Si trattava di escludere proprio situazioni come quelle di consiglieri regionali imputati in processi per cui la Regione si è costituita parte civile “rinviando” l’incompatibilità con la carica che rivestono al passaggio in giudicato di un’eventuale condanna.

Ma in Basilicata è rimasta lettera morta, così una volta proclamati, Mollica, Pittella e con loro anche Paolo Castelluccio (Pdl), Nicola Benedetto (Cd) e Michele Napoli (Pdl) sarebbero esposti alle azioni di qualunque cittadino lucano che potrebbe chiederne la decadenza davanti al Tribunale di Potenza.

Sul punto Mollica prova a smorzare e parla di «confusione ed allarmismo» generato dal vuoto legislativo e dalle interpretazioni giornalistiche.

Poi se la prende con le dichiarazioni rilasciate di alcuni funzionari dell’ufficio legale della Regione che avrebbero ipotizzato «distinzioni tra presidente della Giunta, assessori e consiglieri» sulla questione incompatibilità («Dichiarazioni non rilasciate dal dirigente dell’ufficio, che ne avrebbe titolarità,  ma da funzionari che, per contratto, non hanno alcuna rilevanza esterna, ma questa è altra questione»).

«Quanto finora riportato dalla stampa – continua Mollica – se non per piccole interpretazioni della norma vicine alla realtà, hanno volutamente il sentore dello scoop sulla notizia fine a se stessa e, non sulla  corretta informazione dell’ interpretazione della norma».

Secondo il consigliere Udc «dalla semplice lettura» della norma del 1981, che fa riferimento a «colui che ha lite pendente, in quanto parte di un procedimento civile o amministrativo», risulterebbero escluse «anche ai profani» le cause penali come nel caso del processo sui rimborsi.

«Potrebbe, invece, configurarsi l’incompatibilità – prosegue – al momento di una eventuale condanna, dinanzi al giudice civile, qualora la Regione, costituitasi parte civile nel procedimento, inizi l’azione  di eventuale risarcimento dovuto al danno di immagine della stessa. Tutte le altre interpretazioni sembrerebbero destituite di fondamento giuridico e  solo il frutto di letture improvvisate e non fatte con i combinati disposti della legge».
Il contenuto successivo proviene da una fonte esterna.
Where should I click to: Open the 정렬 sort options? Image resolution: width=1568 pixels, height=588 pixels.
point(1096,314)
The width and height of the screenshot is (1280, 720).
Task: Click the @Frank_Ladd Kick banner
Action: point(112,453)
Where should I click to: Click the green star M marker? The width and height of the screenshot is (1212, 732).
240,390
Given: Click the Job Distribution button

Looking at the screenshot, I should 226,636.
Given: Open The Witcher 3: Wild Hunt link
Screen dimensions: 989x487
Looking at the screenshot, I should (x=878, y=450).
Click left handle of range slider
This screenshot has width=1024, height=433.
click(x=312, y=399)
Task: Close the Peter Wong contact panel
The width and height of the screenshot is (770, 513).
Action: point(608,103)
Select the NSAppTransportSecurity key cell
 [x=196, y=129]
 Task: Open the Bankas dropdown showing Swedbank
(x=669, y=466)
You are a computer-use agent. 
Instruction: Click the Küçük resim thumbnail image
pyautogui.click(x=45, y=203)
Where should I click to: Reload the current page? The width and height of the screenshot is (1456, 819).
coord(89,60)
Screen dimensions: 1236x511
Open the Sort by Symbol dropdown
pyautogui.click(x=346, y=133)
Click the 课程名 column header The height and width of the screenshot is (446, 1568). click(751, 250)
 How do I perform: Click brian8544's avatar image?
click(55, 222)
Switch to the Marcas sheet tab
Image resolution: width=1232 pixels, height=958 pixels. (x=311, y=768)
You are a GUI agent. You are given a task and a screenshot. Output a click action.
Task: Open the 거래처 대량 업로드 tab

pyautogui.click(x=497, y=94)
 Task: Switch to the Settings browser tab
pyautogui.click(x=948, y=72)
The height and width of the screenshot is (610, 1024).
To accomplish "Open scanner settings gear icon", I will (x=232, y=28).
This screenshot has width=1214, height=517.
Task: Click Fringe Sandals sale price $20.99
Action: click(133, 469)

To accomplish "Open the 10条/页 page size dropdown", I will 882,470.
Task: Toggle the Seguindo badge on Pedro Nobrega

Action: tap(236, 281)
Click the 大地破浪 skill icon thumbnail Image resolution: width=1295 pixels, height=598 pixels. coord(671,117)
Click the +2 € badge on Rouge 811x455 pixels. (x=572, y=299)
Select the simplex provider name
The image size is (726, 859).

Fin qui il pensiero giuridico. Poi però si passa alla politica, e Mollica sembra tendere una mano al governatore, che egli stesso aveva sostenuto alle primarie per poi saltare il fosso e candidarsi nella coalizione di centrodestra.

«Non so chi ha interesse a minare, già dall’inizio, questa legislatura che dovrebbe, invece, occuparsi dei gravi problemi che la Regione ha e, si comprenda bene, che se questa Regione è giunta a questo stato lo si deve ad un apparato non in grado di risolvere le questioni, ma di confonderle ancora di più, con procedure e leggi che pesano sull’intera Comunità Lucana».

«A questo – secondo Mollica – si deve aggiungere una classe politica che non riesce a dare segnali di chiarezza e di prese di posizioni nette nei confronti di chi dimostra di essere incapace nel far funzionare la macchina burocratica. Sarà colpa di quel “famoso” clientelismo di cui gli uffici della regione non sono indenni?»

Nomi il consigliere non ne fa. Ma è evidente che è “la testa” di qualcuno quello che davvero gli interessa. Qualcuno annidato nei palazzi di via Verrastro, che potrebbe far parte dell’ufficio legale come dello stesso Consiglio regionale.